**Task directions:**
Rewrite the listing from the line containing "Task: Pick the" down to the line containing "Action: pyautogui.click(x=407, y=838)", replacing "plus sign" with "cross mark" and changing nothing else. Give back only those lines.

**Available records:**
────

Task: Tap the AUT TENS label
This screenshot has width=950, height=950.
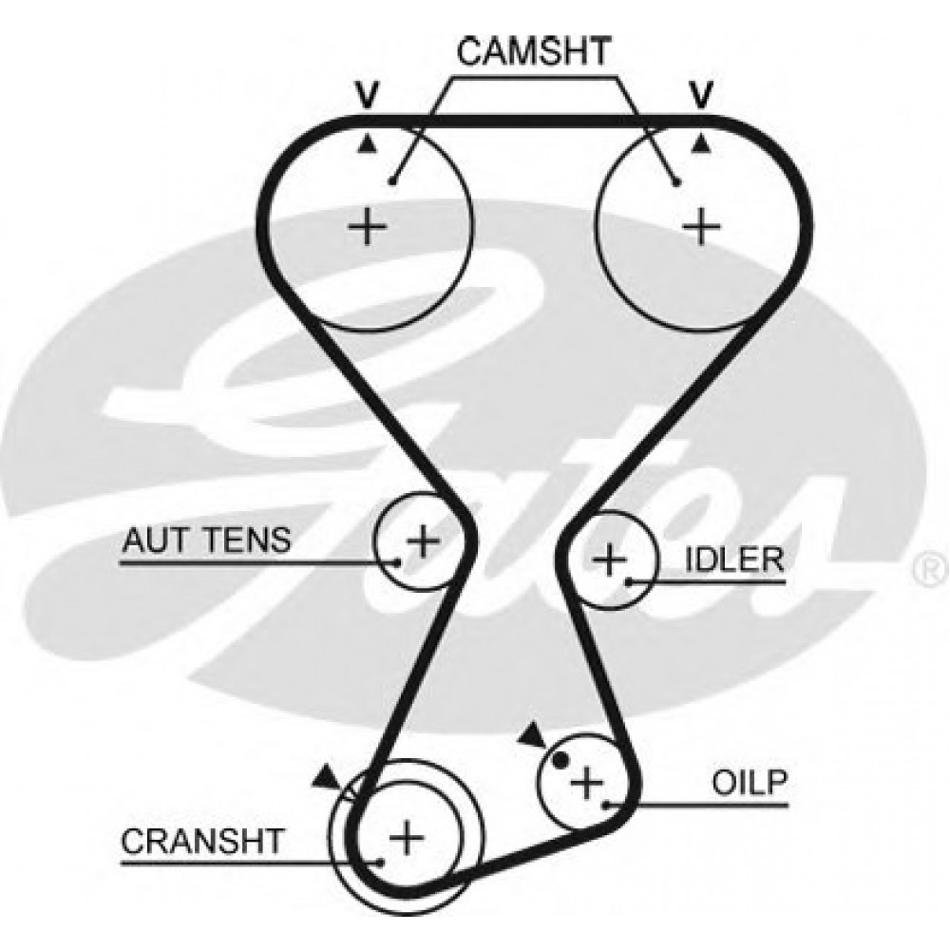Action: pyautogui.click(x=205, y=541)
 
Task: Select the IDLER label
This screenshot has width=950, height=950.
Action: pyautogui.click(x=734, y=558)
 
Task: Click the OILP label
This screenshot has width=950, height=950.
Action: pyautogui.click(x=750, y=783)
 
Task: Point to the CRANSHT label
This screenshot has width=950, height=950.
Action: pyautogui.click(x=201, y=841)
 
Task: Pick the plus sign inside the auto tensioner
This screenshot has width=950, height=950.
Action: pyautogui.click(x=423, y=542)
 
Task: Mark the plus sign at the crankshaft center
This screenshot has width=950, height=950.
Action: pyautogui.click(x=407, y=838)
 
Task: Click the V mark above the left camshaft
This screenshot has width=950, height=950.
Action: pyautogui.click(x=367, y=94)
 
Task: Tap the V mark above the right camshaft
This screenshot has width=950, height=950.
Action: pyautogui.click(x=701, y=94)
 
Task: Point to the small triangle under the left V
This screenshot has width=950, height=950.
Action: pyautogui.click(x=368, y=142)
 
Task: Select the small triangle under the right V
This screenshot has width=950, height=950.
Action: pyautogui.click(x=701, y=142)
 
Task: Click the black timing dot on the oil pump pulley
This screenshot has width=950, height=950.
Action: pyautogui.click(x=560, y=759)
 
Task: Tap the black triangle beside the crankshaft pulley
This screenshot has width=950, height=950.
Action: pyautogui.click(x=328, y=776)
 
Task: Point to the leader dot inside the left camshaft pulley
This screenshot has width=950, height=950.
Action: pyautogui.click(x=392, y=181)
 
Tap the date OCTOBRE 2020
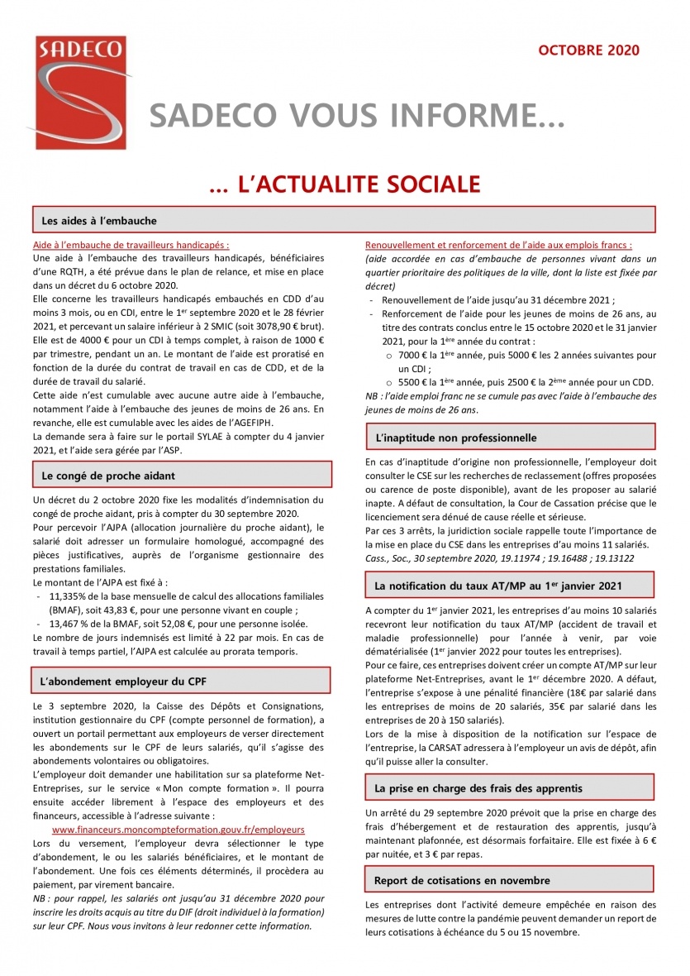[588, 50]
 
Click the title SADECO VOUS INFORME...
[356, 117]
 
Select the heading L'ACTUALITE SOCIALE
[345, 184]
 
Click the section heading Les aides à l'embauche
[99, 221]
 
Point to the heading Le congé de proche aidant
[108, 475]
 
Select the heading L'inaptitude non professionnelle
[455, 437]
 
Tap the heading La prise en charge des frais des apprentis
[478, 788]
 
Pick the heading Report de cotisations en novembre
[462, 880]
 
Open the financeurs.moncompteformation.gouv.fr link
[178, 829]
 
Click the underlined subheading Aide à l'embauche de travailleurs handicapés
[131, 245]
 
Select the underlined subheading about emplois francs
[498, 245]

────

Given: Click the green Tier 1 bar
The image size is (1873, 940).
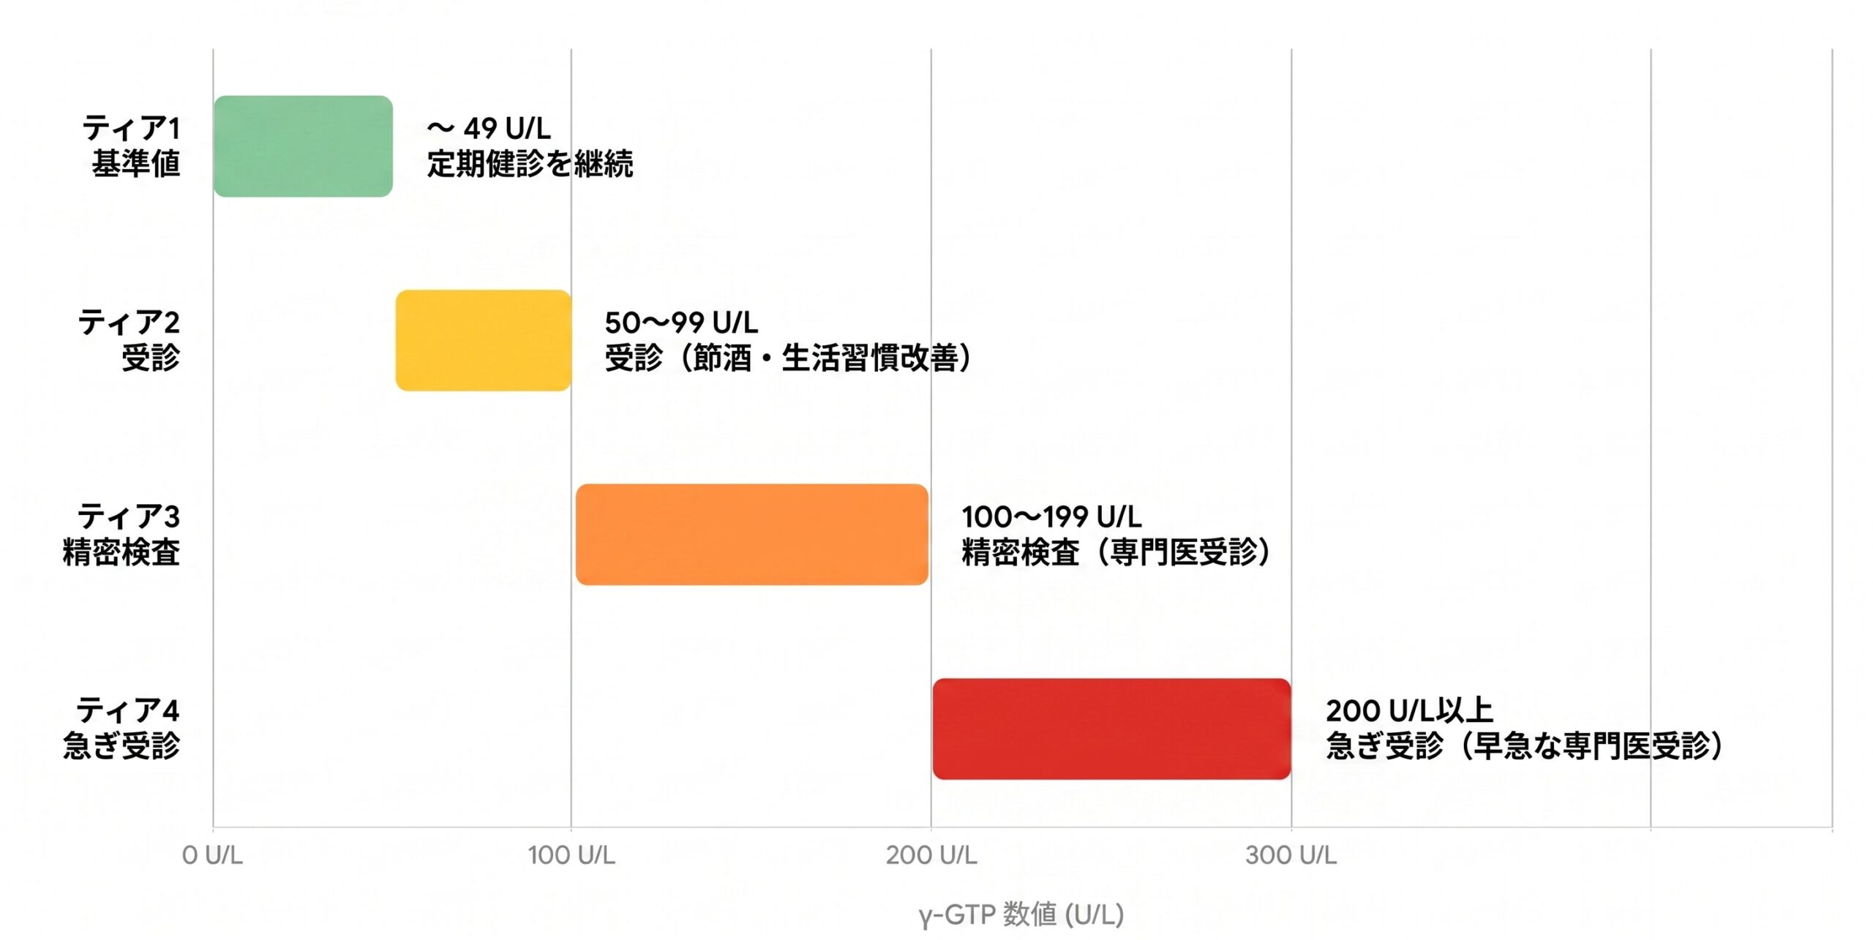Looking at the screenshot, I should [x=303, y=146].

────

**Answer for the task:**
Task: Pick the cross mark inside the auto tensioner
This screenshot has width=950, height=950.
Action: pyautogui.click(x=423, y=542)
 
Task: Mark the cross mark at the crankshaft center
This screenshot has width=950, height=950.
Action: pyautogui.click(x=407, y=838)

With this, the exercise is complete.